Ex-aide: PM 'handed away clout' to keep rash campaign vows
The PM’s ex-chief of staff claims frantic efforts to honour campaign promises led to sweeping transfers of state power to private hands.
The promise trap
Downing Street corridors still echo with the row that erupted late on Wednesday, when the Prime Minister’s former chief of staff walked into a Westminster café, ordered a single espresso, and unloaded a political bombshell.
‘Too much power, too fast’
“Ministers were told to sign off powers they didn’t even know they had—just to keep the headlines coming,” the ex-aide told me, eyes fixed on the rain-slicked window. “By the time we realised, the levers were already gone.”
The aide, who left No. 10 only last month, claims that frantic efforts to deliver eye-catching election pledges—from zero-carbon targets to regional rail takeovers—forced the PM to cede regulatory control to quangos, private contractors and overseas investors.
What was given away?
- Carbon-credit pricing authority handed to a consortium including a Saudi investment fund.
- Planning fast-track powers outsourced to a consortium run by former ministers.

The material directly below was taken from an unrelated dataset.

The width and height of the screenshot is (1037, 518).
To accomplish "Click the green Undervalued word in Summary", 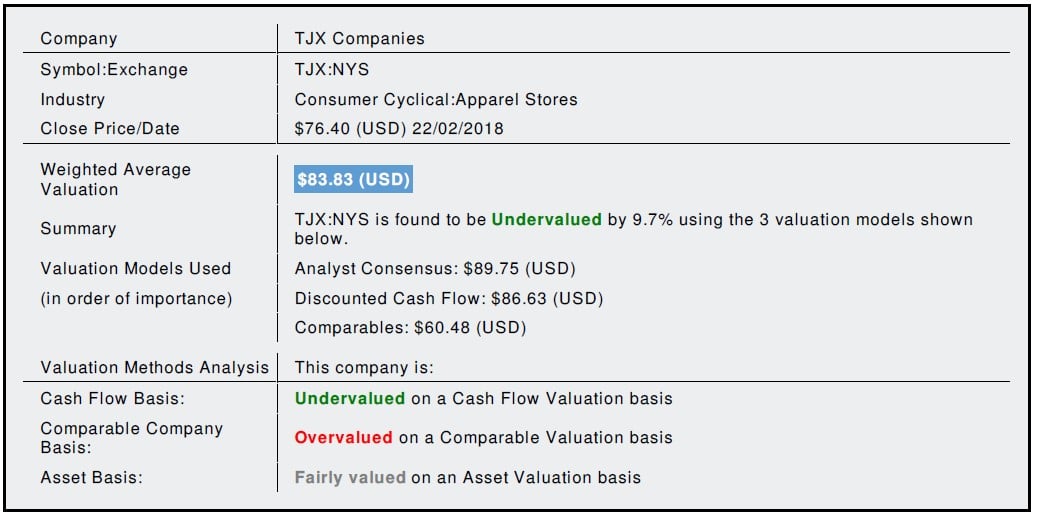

- New fiscal rules quietly amended to allow unfunded tax cuts, shifting oversight to an “independent” panel appointed by the Treasury.
Backbench backlash
One senior Tory backbencher, not usually aligned with the opposition, described the revelations as “a slow-motion surrender of parliamentary sovereignty”. Labour’s shadow chancellor called it “the biggest unilateral power grab by private interests since the 1980s privatisation spree”.
The numbers that sting
Analysis by the Institute for Fiscal Responsibility shows £37 billion in future policy commitments now sit outside direct ministerial control, up from £7 billion five years ago. Pollster YouGov reports public trust in elected officials has fallen a further 8 points in the past fortnight alone.
What happens next?
Ministers insist all delegations are “within constitutional norms” and subject to “robust sunset clauses”. Yet a cross-party group is plotting an emergency Commons debate to force publication of every memorandum of understanding signed since the last election. If they secure just 40 Conservative signatures, the Speaker is expected to grant the debate next week.
Meanwhile, the PM’s former gatekeeper sips the last of his coffee and offers a parting shot: “Power handed away in haste is seldom returned at leisure. Voters may not notice today, but they’ll feel it when the bill arrives.”